The Allies, especially the American OSS that was assisting the KMT investigated rape and kidnapping as war crimes, and looked into the Comfort Women system on a number of occasions. The results were always the same. No kidnapping rape etc. In other words no sex slavery
What they did find is consistent with high paid contract prostitution
Outside of neo Fascist / communist China today there is the principle of innocent until proven guilty, and evidence based prosecution .
So it is perhaps difficult for some living under the CCP indoctrination system to understand why you need proof of a crime and why it is bad to prosecute or persecute someone on race alone.
But the facts are very clear. The system was not sex slavery.
The Taiwan women had their chance to go to court and arbitrate, yet they did not, preferring to make a political position and statement. There are no term limits for war crimes, they knew that. Yet they didn’t provide details necessary for a prosecution It’s highly likely that many were groomed by the Japanese lawyer group that started this issue as a means of supporting the North Koreans who were caught actually kidnapping Japanese.
Try again
Yap C Seng
Correct. The Bataan Death March is a war crime against POWs, and not ethnic cleansing and genocide which was the cornerstone of the Nazi party and prosecution of the war in Europe.

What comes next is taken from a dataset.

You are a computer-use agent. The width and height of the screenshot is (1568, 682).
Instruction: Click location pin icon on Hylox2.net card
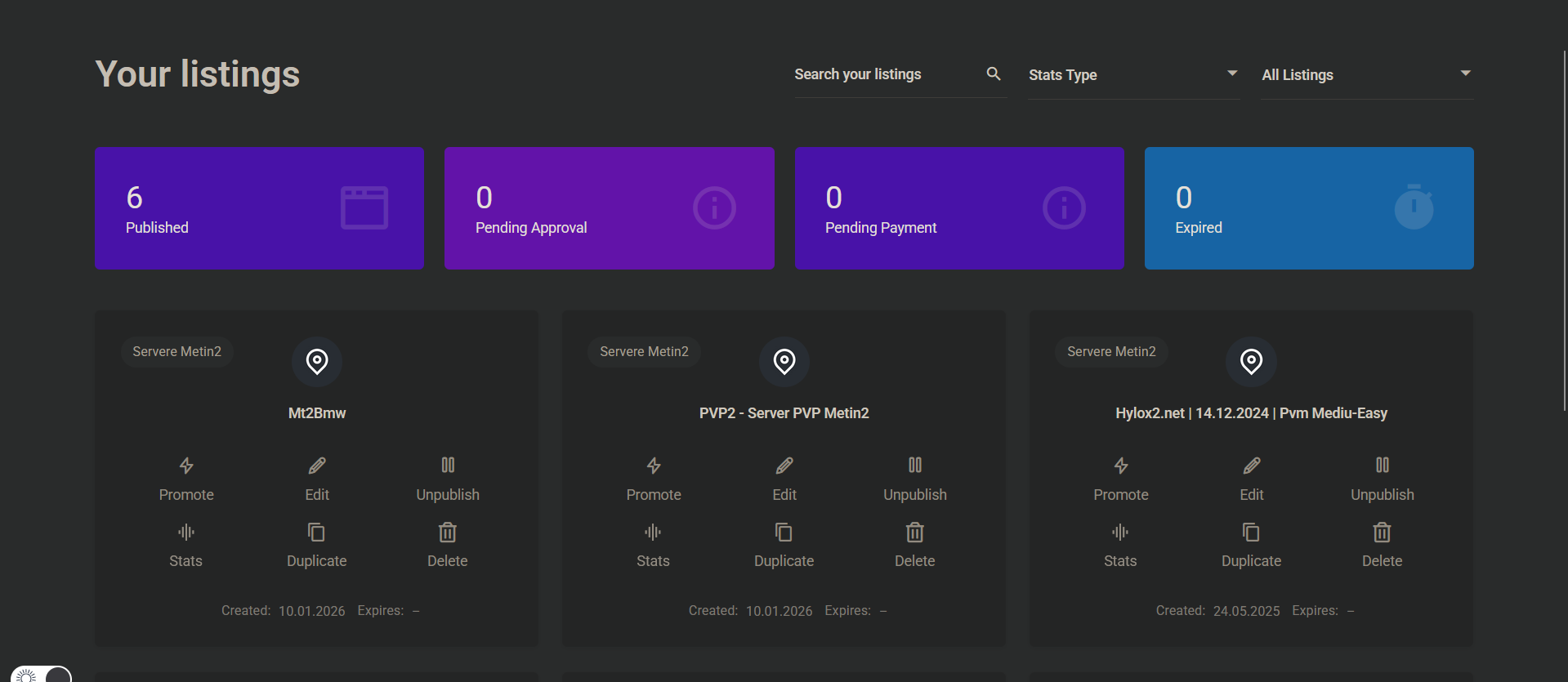(x=1251, y=361)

You are attempting a tactic of desperation in your debate, to attempt to bring elements into the argument that have nothing to do with the argument at hand, but attempt to confuse the readers and appeal to emotion by a false linking of two dissimilar and unrelated topics.
The only comparison between Asia and the Nazi genocide would be the genocide and ethnic and political cleansing by the Chinese Communists and Cambodian Communists.
How Washingon weaponizes ‘Democracy’ and "Human Rights" as propaganda tool
Please write an article about that… oh wait… US can do no wrong
‘NOTHING the Japanese did in East Asia during WWII was comparible to the Nazi program of ethnic clensing and racial extermination. NOTHING. ‘
So, the Bataan Death March is a NOTHING. The use of POW to build the Bridge over River Kwai is fake propaganda from Hollywood .
I see.
This self glorified American ‘Hero’ wants to single handedly fight the Chinese. He does not even know that 20% of his Thai freinds are ethnically Chinese. It’s so sad that there are still ignoramus like him from US. They are probably the ones who are starting all these mass killings every now and then around the world.